How to complete this task: Below are the records; print them all without any alteration.

------------------------

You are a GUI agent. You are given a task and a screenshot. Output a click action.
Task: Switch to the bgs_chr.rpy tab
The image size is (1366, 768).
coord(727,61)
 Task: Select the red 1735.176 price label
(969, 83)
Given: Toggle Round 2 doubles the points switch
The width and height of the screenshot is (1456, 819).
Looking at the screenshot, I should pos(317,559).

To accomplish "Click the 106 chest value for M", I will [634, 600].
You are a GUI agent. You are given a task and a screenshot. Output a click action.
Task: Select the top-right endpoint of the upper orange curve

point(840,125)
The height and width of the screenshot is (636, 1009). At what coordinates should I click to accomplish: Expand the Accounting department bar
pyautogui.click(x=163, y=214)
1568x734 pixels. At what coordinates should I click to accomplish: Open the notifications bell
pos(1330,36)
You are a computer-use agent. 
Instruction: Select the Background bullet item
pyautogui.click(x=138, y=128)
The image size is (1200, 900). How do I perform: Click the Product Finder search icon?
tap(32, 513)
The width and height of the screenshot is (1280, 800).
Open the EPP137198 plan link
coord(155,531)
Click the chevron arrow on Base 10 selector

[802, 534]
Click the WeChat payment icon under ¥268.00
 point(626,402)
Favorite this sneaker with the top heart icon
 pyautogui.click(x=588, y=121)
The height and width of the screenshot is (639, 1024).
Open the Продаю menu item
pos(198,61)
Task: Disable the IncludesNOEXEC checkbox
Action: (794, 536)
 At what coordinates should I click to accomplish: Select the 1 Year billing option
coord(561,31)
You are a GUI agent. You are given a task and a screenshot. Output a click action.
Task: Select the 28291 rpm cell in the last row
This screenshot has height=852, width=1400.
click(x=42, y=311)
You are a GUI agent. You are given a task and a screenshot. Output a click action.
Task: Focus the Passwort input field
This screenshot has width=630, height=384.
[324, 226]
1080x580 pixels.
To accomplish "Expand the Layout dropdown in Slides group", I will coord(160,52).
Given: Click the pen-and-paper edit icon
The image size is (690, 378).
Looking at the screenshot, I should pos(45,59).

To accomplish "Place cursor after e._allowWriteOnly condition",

------------------------

Solution for this problem:
You are a GUI agent. You are given a task and a screenshot. Output a click action.
Task: Switch to the bgs_chr.rpy tab
The image size is (1366, 768).
coord(727,61)
 Task: Select the red 1735.176 price label
(969, 83)
Given: Toggle Round 2 doubles the points switch
The width and height of the screenshot is (1456, 819).
Looking at the screenshot, I should pos(317,559).

To accomplish "Click the 106 chest value for M", I will [634, 600].
You are a GUI agent. You are given a task and a screenshot. Output a click action.
Task: Select the top-right endpoint of the upper orange curve

point(840,125)
The height and width of the screenshot is (636, 1009). At what coordinates should I click to accomplish: Expand the Accounting department bar
pyautogui.click(x=163, y=214)
1568x734 pixels. At what coordinates should I click to accomplish: Open the notifications bell
pos(1330,36)
You are a computer-use agent. 
Instruction: Select the Background bullet item
pyautogui.click(x=138, y=128)
The image size is (1200, 900). How do I perform: Click the Product Finder search icon?
tap(32, 513)
The width and height of the screenshot is (1280, 800).
Open the EPP137198 plan link
coord(155,531)
Click the chevron arrow on Base 10 selector

[802, 534]
Click the WeChat payment icon under ¥268.00
 point(626,402)
Favorite this sneaker with the top heart icon
 pyautogui.click(x=588, y=121)
The height and width of the screenshot is (639, 1024).
Open the Продаю menu item
pos(198,61)
Task: Disable the IncludesNOEXEC checkbox
Action: (794, 536)
 At what coordinates should I click to accomplish: Select the 1 Year billing option
coord(561,31)
You are a GUI agent. You are given a task and a screenshot. Output a click action.
Task: Select the 28291 rpm cell in the last row
This screenshot has height=852, width=1400.
click(x=42, y=311)
You are a GUI agent. You are given a task and a screenshot. Output a click action.
Task: Focus the Passwort input field
This screenshot has width=630, height=384.
[324, 226]
1080x580 pixels.
To accomplish "Expand the Layout dropdown in Slides group", I will coord(160,52).
Given: Click the pen-and-paper edit icon
The image size is (690, 378).
Looking at the screenshot, I should pos(45,59).

To accomplish "Place cursor after e._allowWriteOnly condition",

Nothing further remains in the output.